■ Page:
+--
Le tribunal arbitral est constitué, les arbitres ont accepté leur mission. La phase organisationnelle laisse place au cœur du processus : l’instance arbitrale elle-même. Comment se déroule concrètement cette « instruction privée » d’un litige international ? Quelles sont les règles du jeu qui gouvernent les échanges entre les parties et les arbitres ? Qui décide de la loi applicable pour trancher le différend ? L’arbitrage est réputé pour sa souplesse, mais cette flexibilité ne signifie pas absence de règles. Cet article vous guide à travers les étapes clés et les principes directeurs de la conduite de l’instance arbitrale internationale, depuis le choix du cadre juridique jusqu’à la gestion des preuves et des incidents de procédure.

Quel cadre juridique pour l’instance ? La loi de procédure

L’un des attraits majeurs de l’arbitrage international réside dans la liberté laissée aux parties pour façonner la procédure. Conformément à l’article 1509 du Code de procédure civile français, ce sont d’abord les parties qui déterminent, dans leur convention d’arbitrage ou par accord ultérieur, les règles de procédure à suivre. Elles peuvent :

  • Établir leurs propres règles sur mesure.
  • Se référer aux règles de procédure d’une loi nationale spécifique (par exemple, la loi française, suisse, anglaise…).
  • Adopter le règlement d’une institution d’arbitrage (CCI, LCIA, etc.), ce qui est le cas le plus fréquent en pratique.
  • Se référer à des règles non étatiques, comme le Règlement d’arbitrage de la CNUDCI (Commission des Nations Unies pour le Droit Commercial International), conçu spécifiquement pour les arbitrages ad hoc.

Cette liberté est très large. Il n’y a pas de lien nécessaire entre le lieu physique où se tiennent les audiences (le « siège » de l’arbitrage) et la loi de procédure choisie. Un arbitrage siégeant à Paris peut très bien être régi par les règles de procédure suisses ou le règlement de la LCIA basée à Londres.

Que se passe-t-il si les parties n’ont rien prévu ? L’article 1509 donne alors au tribunal arbitral le pouvoir de régler lui-même la procédure, « soit directement, soit par référence à un règlement d’arbitrage ou à des règles de procédure ». L’arbitre dispose ici de la même liberté que les parties.

Cependant, cette liberté n’est pas absolue. Quelle que soit la procédure choisie ou définie, l’article 1510 du Code de procédure civile impose le respect de deux principes fondamentaux, considérés comme faisant partie de l’ordre public international procédural :

  • L’égalité des parties : Chaque partie doit disposer des mêmes droits et des mêmes armes procédurales.
  • Le principe de la contradiction : Chaque partie doit être mise en mesure de connaître et de discuter les arguments et les preuves présentés par l’adversaire et pris en compte par le tribunal.
+--
■ Données du corpus:

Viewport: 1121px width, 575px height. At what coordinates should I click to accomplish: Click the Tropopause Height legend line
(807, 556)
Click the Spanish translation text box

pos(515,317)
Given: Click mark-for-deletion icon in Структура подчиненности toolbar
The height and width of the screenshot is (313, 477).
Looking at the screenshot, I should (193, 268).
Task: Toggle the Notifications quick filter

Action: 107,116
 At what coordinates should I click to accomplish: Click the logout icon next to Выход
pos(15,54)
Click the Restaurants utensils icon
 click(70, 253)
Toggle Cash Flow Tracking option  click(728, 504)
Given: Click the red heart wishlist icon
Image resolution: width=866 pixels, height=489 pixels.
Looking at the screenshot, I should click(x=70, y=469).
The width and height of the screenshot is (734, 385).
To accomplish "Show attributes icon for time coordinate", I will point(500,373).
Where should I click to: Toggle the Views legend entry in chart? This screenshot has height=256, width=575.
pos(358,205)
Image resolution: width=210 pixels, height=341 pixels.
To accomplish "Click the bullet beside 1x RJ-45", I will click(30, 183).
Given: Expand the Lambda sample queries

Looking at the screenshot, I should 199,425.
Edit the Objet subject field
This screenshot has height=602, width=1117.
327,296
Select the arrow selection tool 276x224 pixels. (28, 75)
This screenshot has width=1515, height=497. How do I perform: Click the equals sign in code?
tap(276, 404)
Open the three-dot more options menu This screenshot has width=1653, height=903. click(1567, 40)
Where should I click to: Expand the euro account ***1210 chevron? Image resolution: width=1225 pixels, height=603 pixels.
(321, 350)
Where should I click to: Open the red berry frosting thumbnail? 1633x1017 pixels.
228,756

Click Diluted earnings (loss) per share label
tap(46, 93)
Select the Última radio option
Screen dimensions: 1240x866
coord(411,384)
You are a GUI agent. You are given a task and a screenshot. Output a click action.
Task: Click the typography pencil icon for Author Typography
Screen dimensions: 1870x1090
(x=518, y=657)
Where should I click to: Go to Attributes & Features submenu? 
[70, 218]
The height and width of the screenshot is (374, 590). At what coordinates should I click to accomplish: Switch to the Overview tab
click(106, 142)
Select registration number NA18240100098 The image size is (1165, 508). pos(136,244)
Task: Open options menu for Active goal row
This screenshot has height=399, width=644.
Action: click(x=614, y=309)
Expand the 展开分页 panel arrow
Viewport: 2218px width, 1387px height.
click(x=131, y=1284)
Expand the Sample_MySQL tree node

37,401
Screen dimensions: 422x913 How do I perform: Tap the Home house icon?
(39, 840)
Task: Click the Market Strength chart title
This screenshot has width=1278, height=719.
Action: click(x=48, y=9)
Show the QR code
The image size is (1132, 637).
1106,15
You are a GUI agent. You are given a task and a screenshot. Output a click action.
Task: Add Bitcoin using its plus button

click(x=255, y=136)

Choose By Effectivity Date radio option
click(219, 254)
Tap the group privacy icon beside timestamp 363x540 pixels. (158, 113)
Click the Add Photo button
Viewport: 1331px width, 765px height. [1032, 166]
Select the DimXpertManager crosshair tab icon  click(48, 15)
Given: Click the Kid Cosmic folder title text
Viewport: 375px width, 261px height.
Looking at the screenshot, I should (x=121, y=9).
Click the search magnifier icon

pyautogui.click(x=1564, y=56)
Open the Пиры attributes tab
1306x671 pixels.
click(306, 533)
+--
■ Consigne détaillée:
Reprenez mot pour mot le passage du texte sur l'instance arbitrale qui s'ouvre sur les mots contenant « Que se passe-t-il » et se termine par « par le tribunal. ».

■ Tâche accomplie:
Que se passe-t-il si les parties n’ont rien prévu ? L’article 1509 donne alors au tribunal arbitral le pouvoir de régler lui-même la procédure, « soit directement, soit par référence à un règlement d’arbitrage ou à des règles de procédure ». L’arbitre dispose ici de la même liberté que les parties.

Cependant, cette liberté n’est pas absolue. Quelle que soit la procédure choisie ou définie, l’article 1510 du Code de procédure civile impose le respect de deux principes fondamentaux, considérés comme faisant partie de l’ordre public international procédural :

  • L’égalité des parties : Chaque partie doit disposer des mêmes droits et des mêmes armes procédurales.
  • Le principe de la contradiction : Chaque partie doit être mise en mesure de connaître et de discuter les arguments et les preuves présentés par l’adversaire et pris en compte par le tribunal.